Дивились москвичи такой напасти: «В былые годы об эту пору лист развертывался в полушку, черемуха зацветала, а тут и похожего нет!» Но еще более москвичей дивились непогоде польские послы, уже второй месяц гостившие в Москве и напропалую ругавшие «пшеклентых москалей» за их ослиное упрямство и непомерную требовательность. Сидя в четырех стенах Посольского двора на Покровке, они с досадою вспоминали между собою, что «в их-то благословенной Польше или хоть бы в той же Литве – теперь сущий рай: яблони и груши как снегом осыпаны цветом! Красота и аромат! А в Варшаве, пожалуй, уже отцвели и каштаны… а тут! Видно, сам Бог отвернулся от этих схизматиков – в насмешку дает им такую весну!» Но как ни досадно было, а приходилось сидеть в Москве и ждать у моря погоды.

А между тем Москва давно уже не видала такого блестящего посольства! Цвет польской знати был прислан королем Яном Собеским для переговоров с великими государями московскими о деле первостепенной важности: о заключении вечного мира и крепкого союза против врага всех христиан, турецкого султана. Во главе посольства стояли старые воины и опытные дипломаты: князь Марциан-Александр Огинский, великий канцлер Литовский, и Криштоф Гримультовский, воевода Познанский; а при них были в товарищах – князь Николай Огинский, мечник княжества Литовского, да Александр Присский, да знаменитый богач и красавец Александр-Ян Потоцкий, да свита человек из пятидесяти шляхтичей, все самых родовитых, из самых отборных и старых польских и литовских фамилий; да столько же гайдуков, слуг и всякой челяди. Секретарем при посольстве состоял тайный иезуит Бартоломей Меллер – тонкая лиса, на которую возлагались поляками большие надежды. И, несмотря на весь блеск посольства, несмотря на все полномочия, данные ему королем, дело подвигалось вперед черепашьим ходом, бояре и думные люди ни на шаг не отступали от требований, предъявленных послам с самого начала переговоров, настаивали на уступке Киева России, а под конец еще добавили к условиям вечного мира весьма важную статью, которую решено было прочесть и обсудить в заседании, назначенном на 18 апреля.

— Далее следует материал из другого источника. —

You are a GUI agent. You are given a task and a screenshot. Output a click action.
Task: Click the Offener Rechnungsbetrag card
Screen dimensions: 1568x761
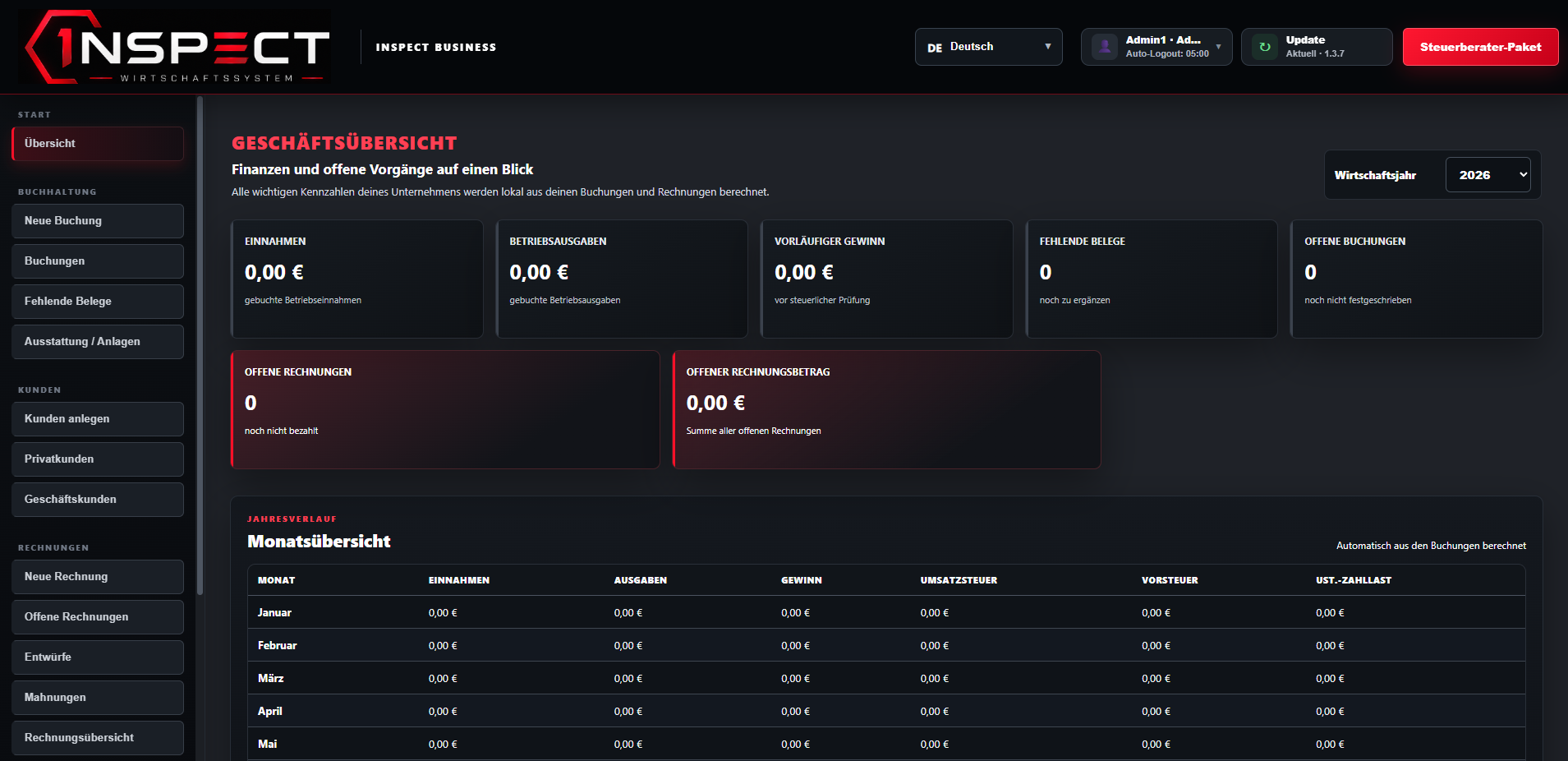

В день, назначенный для этого решительного заседания, погода, казалось, была еще хуже, чем во все предшествующие дни. Мгла, сырая и непроглядная, с утра белым саваном повисла над Москвою и скрыла от глаз не только золотую шапку Ивана Великого и островерхие кровли кремлевских башен, но окутала даже главы кремлевских соборов, затянула даже причудливо раскрашенные и вызолоченные вышки царского Теремного дворца. Изредка, словно сквозь сито, сеял дождик, покрывая стены зданий сероватым, матовым оттенком сырости и насквозь пронизывая холодом боярских слуг и челядинцев, которые толклись в грязи на Ивановской площади, сплошь заставленной каретами, колымагами, колясками старых бояр и сотнями верховых коней. Продрогшие кони жались и ежились под своими попонами, щепетливо переступая ногами и потряхивая головой; люди кутались в армяки и полушубки, похлопывая рукавицами и сердито поглядывая искоса на сторожевых стрельцов, которые в виде почетной охраны окружали посольские кареты и посольских челядинцев, так плотно укутанных в темные плащи с куколем, что из-под куколя видны были только носы да усы. Нигде – ни смеху, ни говору, ни обычных шуток и заигрываний; все были утомлены и голодны, потому что топтались на холоду и в грязи от раннего утра и напряженно сосредоточивали все свое внимание на Государевом дворе (насколько он был виден через решетку с площади), стараясь уловить признаки, предвещавшие близкое окончание «боярского сиденья». Но этих-то именно признаков и не было видно. У ворот двора по-прежнему стояли караульные жильцы с бердышами и копьями, по двору степенно расхаживали стрелецкие десятники, поспешно перебегала от палат к палатам дворцовая служня, и с озабоченным видом шагали от приказов к дворцу и обратно подьячие с большими свитками столбцов под мышкою…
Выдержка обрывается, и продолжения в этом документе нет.